Monday, March 16, 2009

TARP Guidelines for Sales & Marketing Spending – much ado about nothing

This post was linked to a story on CNN (see the bottom section "From the Blogs")
Last Tuesday, I was quoted by BtoB magazine in an article entitled “Bank bailout a game changer. ” The focus of the story is the impact of the economic downturn and potential TARP guidelines on the financial services industry. What I said and what was written didn’t exactly match…so let me clarify.

What was quoted; They can’t do anything flashy” said Scott Gillum, senior VP at consulting firm MarketBridge. “These guys are notorious because of relationship marketing. They have to relook at their investments. This is a PR nightmare now.”

“I’m expecting banks and insurance companies that are financially stable and sound to really take advantage of this opportunity,” he said. This is a business that has been relationship-based. You get the people, you get the customers.”
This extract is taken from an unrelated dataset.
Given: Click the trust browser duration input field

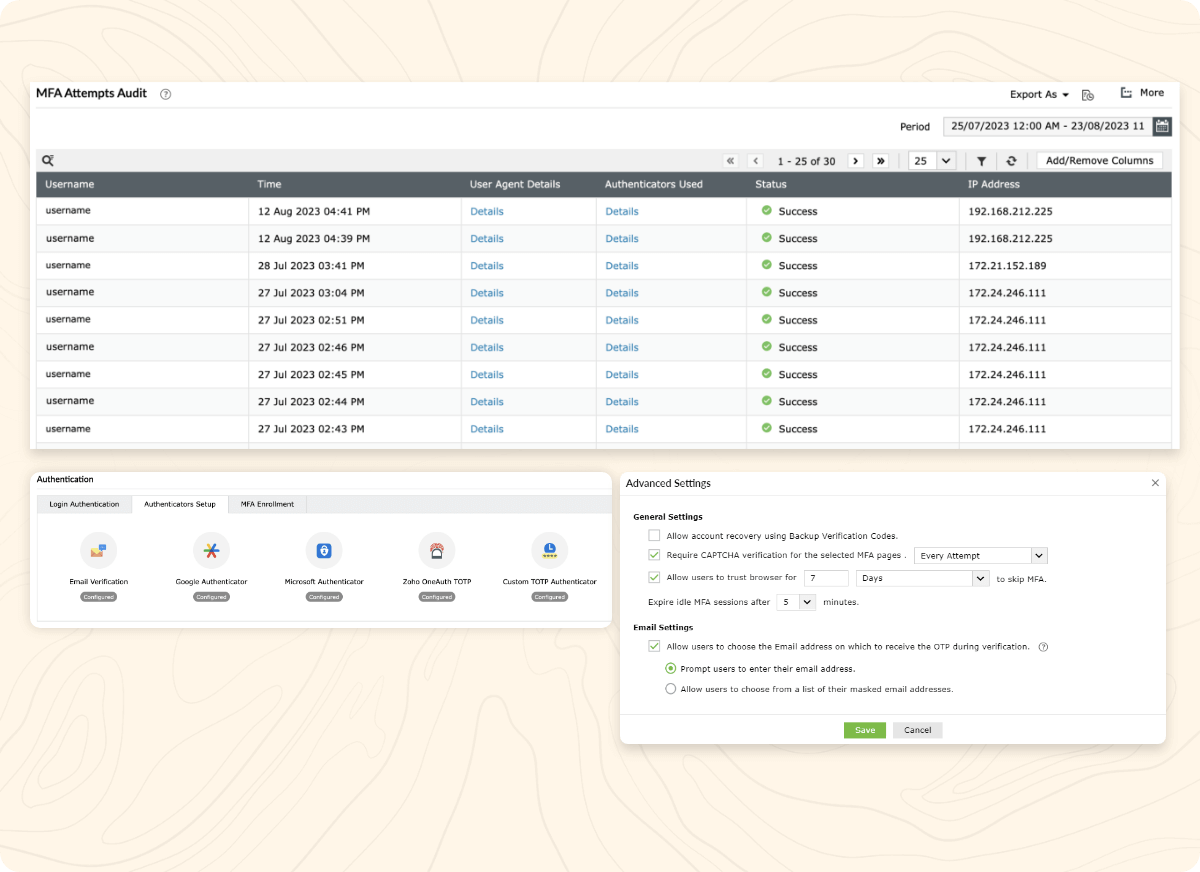Looking at the screenshot, I should point(826,578).
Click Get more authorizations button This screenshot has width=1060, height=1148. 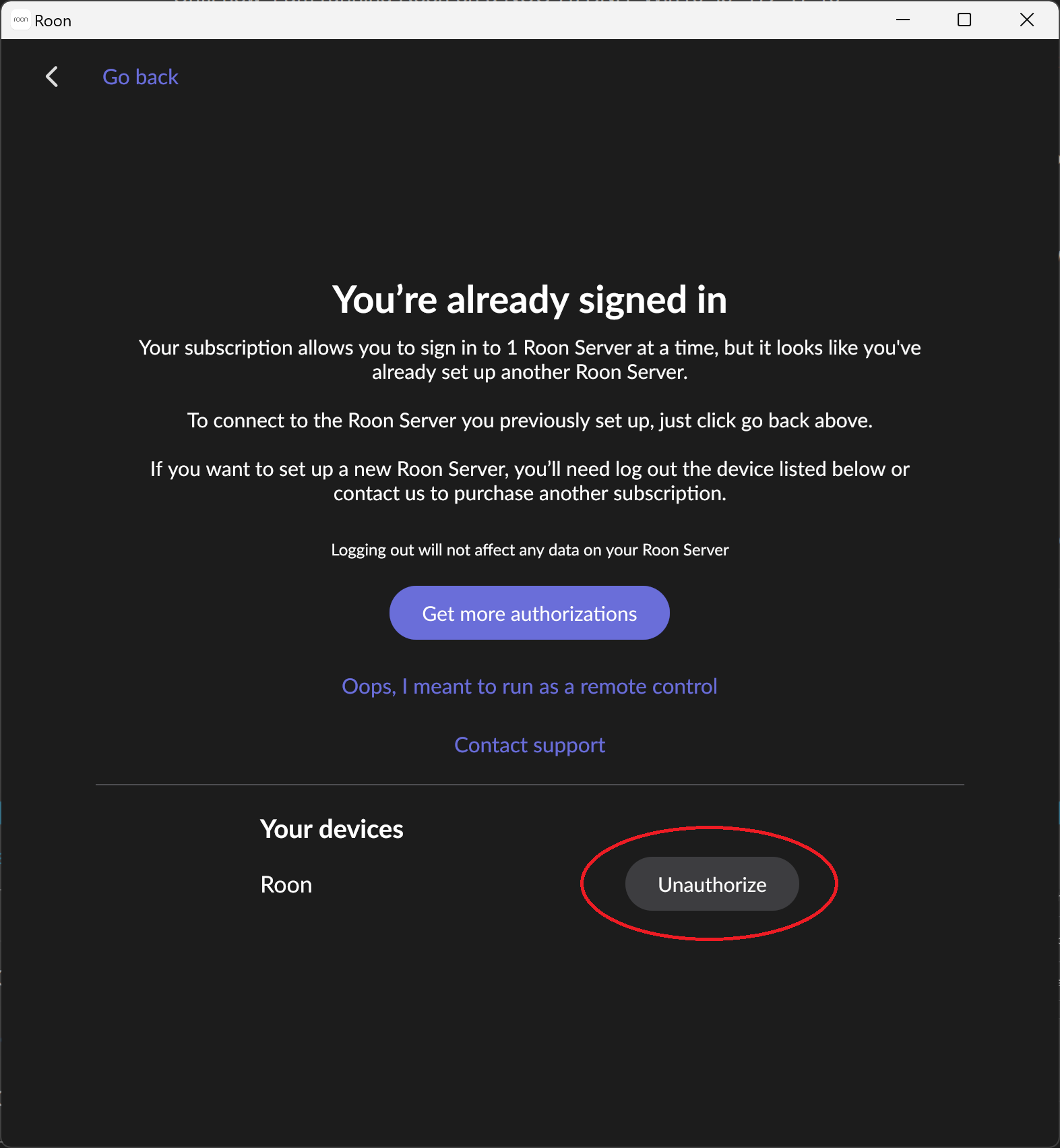(530, 613)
The first quote was in response to the Northern Trust involvement/sponsorship in a golf tournament. It’s the “These guys are notorious because of relationship marketing” part that needs to be clarified. What I said was that in the B2B world of Financial Services (Investment Banking, Commercial Insurance, etc.) marketing investments go to “strengthening the brand and the relationship.” Businesses are built on relationships and relationship managers...one of reason why Wall Street firms and AIG risk public outcry over paying bonuses to their top sales folks. If they leave, the business tends to go with them…the second part of my quote was correct.

What has driven this industry prior to the meltdown:
  • The Brand – in the good times, a name actually meant something
  • The Relationship – who you know and what they control
  • The Deal – economic models, which we have now come to learn may or may not have been right/legal
FS companies have long invested millions in sponsorships, events and sports marketing. Not just to have their name/brand associated with the event but more importantly to invite clients for some good old relationship building. The industry has grown up that way and it is a culture of entitlement. Getting tickets to a prestigious golf tournament or a box seat at the "big game" has been a part of doing business. “These guys” aren’t “notorious because of relationship marketing”…they’re notorious because they are now spending someone else’s money (ours) to do it.

So with all the public flogging about their spending habits will anything change? In February, a Coalition representing various groups from the Travel and Events industries put together “guidelines’ to try and preempt the US Treasury . The group created a set of guidelines for companies who received TARP funds regarding Meeting, Events and Incentives. It could be one of the most transparent cases of the “fox in the hen house” I’ve ever seen. I’m sure that lobbyist are trying to get these guidelines “approved” as THE US Treasury endorsed guidelines.

But to this point, it appears that no formal guidelines or regulation have been issued by the US Treasury or anyone else, despite a lot of noise coming out of Barney Frank (Financial Services Committee Chairman, oh BTW check out his Top donors – good luck on getting real reform), and other opportunistic politicians who’ve taken companies to task for their spending. From what I’ve seen (or lack of) so far, nothing indicates that this industry will be forced to change.

Most likely, the practices that have driven the industry pre-meltdown will most like drive the industry post-meltdown...old habits are hard to change, unfortunately. In October of 2008, we conducted research in the Commercial Insurance industry on ways to improve the go to market model; a broker gave us this feedback.

"I thoroughly enjoyed the discussion and look forward to reviewing your results. I apologize if I came across too strong, but this is a subject near and dear to my heart…and wallet. The insurance industry is in dire need of change. Our long history of profitable results (both sides) has done nothing but perpetuate mediocrity. Eventually, those days will come to an end."

Even though no new real sales & marketing reform exists today or seems close, there are some things that have the potential to change the business, at least temporarily, such as:

  • The Media – lots of villains out there that fit their 4 “C’s” of FS (Crisis, Controversy, Conflict and Crime). What has been amazing to watch is how “locked in a box” CEO’s of companies who have received TARP funding are when it comes to their business practices. How could you not know that people would be outraged at paying bonuses, or holding lavish meeting events…c'mon.
  • Your buddy is no longer there – another 44K jobs lost last month in the FS industry
  • Your buddy is there, but no longer has power - uh, oh, what happens to the relationship?
  • The US Treasury might grow a “set” and create guidelines with some real teeth

But will this be enough to create real lasting change? When profitability returns to the industry, will anyone have the guts to do something different? Probably not, but it might be enough for a new competitor or two to enter and stir things up.

Years ago I read an interview with Charles Schwab in a business magazine about the success of his company. He said that the reason he knew he was onto something (a direct model) was because his competitors refused to believe that customers wanted to conduct transactions in any other way than face to face.

As others get back to "business as usual," a company that has a disruptive model might just slip in unnoticed and change the way the game is played. If you look at what has happened in other industries, new companies emerge by catering to the needs of customers who feel/are neglected and/or who distrust the current system/providers.

Sounds like the setting is right, now let’s see what emerges. We might not get reform but we just might get a renegade.